Penang achève la mainmise anglaise sur l'Asie du sud-est, et forme avec Malacca et Singapour «les Établissements du détroit». Hong Kong, première porte de la Chine, puis Shanghaï complètent ce réseau: ces places, souvent situées dans des îles et sur des estuaires, sont des comptoirs, où stationnent assez peu de militaires car la puissance du système colonial britannique n'est pas impériale, mais mercantile: on y recherche surtout des points d'appui pour la marine commerciale[1] et les initiatives des «fermes d'État» ou d'entrepreneurs privés.

 

Penang est une pièce maîtresse: sa situation géographique lui permet de faire le lien entre l'Inde et la Chine, en toute tranquillité: l'opium transite à Penang en énormes quantités à partir de 1830-1840, de même que toutes sortes de denrées tropicales destinées à l'Europe. Suez, après 1875, réduit la durée des voyages de manière spectaculaire. Par exemple, c'est par Penang que le botaniste Robert Fortune, en 1850, fait passer les inestimables pousses du thé des montagnes jaunes qu'il a dérobées en Chine centrale pour les adapter sur les contreforts de l'Himalaya, origine d'un des plus fabuleux enrichissements du Royaume-Uni. Les sultans locaux et les riches familles chinoises ne sont pas en reste  quelques-unes des plus énormes fortunes d'Asie se créent sur ce bout d'île dont la sérénité semble vouée à l'éternité.

 

Patatras! La guerre est déclarée en Europe début août 1914: la France, la Russie, la Grande Bretagne (et son allié d'alors, le Japon) s'allient contre l'Allemagne et l'Autriche-Hongrie. Ce sera donc cette «Grande Guerre», dont le prétexte initial, un siècle plus tard, paraît dérisoire. Cette gigantesque «dévastation» du monde contient aussi l'année 1917[2] et son bouleversement, sur lequel nous vivons encore, et de considérables conséquences coloniales. En effet, les Alliés s'empressent de déloger (ou essayer de déloger) les Allemands des possessions que le congrès de Berlin de 1888 leur a attribuées et des comptoirs obtenus lors du dépiautage de l'empire chinois (notamment la riche concession de Quingdao). Il est bien évident que l'empereur Guillaume ne l'entend pas de cette oreille.

 

C'est là que l'affaire de la «bataille de Penang» intervient.
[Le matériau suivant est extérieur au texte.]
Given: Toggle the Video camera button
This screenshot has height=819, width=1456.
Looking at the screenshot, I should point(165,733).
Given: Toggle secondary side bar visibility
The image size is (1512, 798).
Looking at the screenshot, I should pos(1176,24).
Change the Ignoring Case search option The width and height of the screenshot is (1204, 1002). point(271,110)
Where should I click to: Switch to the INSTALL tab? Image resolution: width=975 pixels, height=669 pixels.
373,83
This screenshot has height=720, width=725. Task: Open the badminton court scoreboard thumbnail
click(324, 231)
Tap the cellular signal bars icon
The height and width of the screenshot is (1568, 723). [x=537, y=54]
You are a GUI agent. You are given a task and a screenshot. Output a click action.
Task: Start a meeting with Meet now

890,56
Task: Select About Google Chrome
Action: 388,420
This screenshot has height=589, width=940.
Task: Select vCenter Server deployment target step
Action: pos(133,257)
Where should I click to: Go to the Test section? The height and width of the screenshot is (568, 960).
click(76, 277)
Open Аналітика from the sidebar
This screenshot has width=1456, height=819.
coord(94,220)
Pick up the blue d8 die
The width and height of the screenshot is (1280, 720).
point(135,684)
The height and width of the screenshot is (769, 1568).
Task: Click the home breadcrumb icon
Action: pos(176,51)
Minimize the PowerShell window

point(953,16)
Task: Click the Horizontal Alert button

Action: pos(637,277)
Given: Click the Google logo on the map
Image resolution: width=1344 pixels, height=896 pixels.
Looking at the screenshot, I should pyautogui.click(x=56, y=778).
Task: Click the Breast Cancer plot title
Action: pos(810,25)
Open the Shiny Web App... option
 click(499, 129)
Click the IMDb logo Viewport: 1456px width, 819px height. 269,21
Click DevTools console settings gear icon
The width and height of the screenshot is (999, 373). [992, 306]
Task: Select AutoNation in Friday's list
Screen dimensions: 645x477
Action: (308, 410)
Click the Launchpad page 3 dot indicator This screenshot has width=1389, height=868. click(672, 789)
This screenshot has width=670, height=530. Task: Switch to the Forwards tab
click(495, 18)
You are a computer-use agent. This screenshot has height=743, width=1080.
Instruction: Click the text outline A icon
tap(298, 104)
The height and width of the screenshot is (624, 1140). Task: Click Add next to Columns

Et l'affrontement sera maritime: en effet, les «Puissances» ont découvert depuis peu les joies des unités de combat en métal, armées de canons redoutables: cuirassés, canonnières, torpilleurs et contre-torpilleurs hantent désormais les océans, dotés de moteurs puissants, accompagnés de ravitailleurs. C'est ainsi que le 28 octobre 1914, sur ordre de son état-major, le croiseur allemand Emden surgit dans la rade de Penang et coule le Jemtchoug russe, avant de détruire le même jour le contre-torpilleur français le Mousquet de retour d'une mission d'inspection au large du port. Ce premier acte d'hostilité sur la zone succède à de précédents affrontements en mer de Chine du sud et au large de Colombo; il enclenche surtout une succession d'attaques, destructions et naufrages, et surtout une course poursuite sur les traces de l'Emdern: il croisera dans l'océan Indien, coulant plusieurs unités alliées avant d'être lui-même coincé le 8 novembre au large de l'archipel des Cocos par plusieurs poursuivants, et, en très mauvais état, sera obligé de se rendre. L'odyssée de l'Iberville et du Pistolet est également longuement contée (à partir des archives de Vincennes).

 

Cette affaire, secondaire par rapport à ce qui se passe en Europe, déclenche en fait un imbroglio stratégique et diplomatique peu glorieux, intensifie la lutte maritime tous azimuts, est à l'origine de la mutinerie de Singapour quelques semaines plus tard et, ce n'est pas négligeable, contribue au désamour définitif des marins russes à l'égard du Tsar (commencé avec la pitoyable défaite de Tsushima le 28 mai 1905). Ce sont eux, dans la bagarre, qui payèrent le plus lourd tribut.

 

Si la Grande Bretagne et le Japon disposaient des flottes les plus puissantes dans le sud-est asiatique, la négligence anglaise fut mise en avant en raison du défaut de surveillance du port et de l'erreur d'appréciation des autorités locales. Churchill, alors Premier lord de l'Amirauté, s'empressa d'enterrer le dossier et de biaiser des explications qui restèrent, de la part de tous les protagonistes, très parcellaires et romancées. Un peu plus tard, le révérend William Cross tenta, à Penang, de débusquer la vérité sur cette sinistre attaque, mais il lui fut très vite «conseillé» de se taire. Quant aux Français, ils furent taxés de «couardise» et de lenteur.

 

John R. Robertson s'est livré à une enquête approfondie et nous délivre, avec «La bataille de Penang», ce qui est au plus près de l'exactitude, se basant sur les archives militaires de tous les protagonistes. Le récit est saisissant, très vivant, agrémenté de cartes et documents photographiques rares. Il démontre la vanité des affrontements et leur inutilité. Les pertes furent considérables: une vingtaine d'unités perdues «pour rien», près de 2.000 hommes disparus ou prisonniers.

 

Un très passionnant témoignage sur les aspects coloniaux et maritimes de la Grande Guerre, très méconnus en France. Le livre plaira certainement aux marins.

 

 

[1] Lire sur cette approche le Disraeli de Charles Zorgbibe (ed. De Fallois, pages 402 et s.)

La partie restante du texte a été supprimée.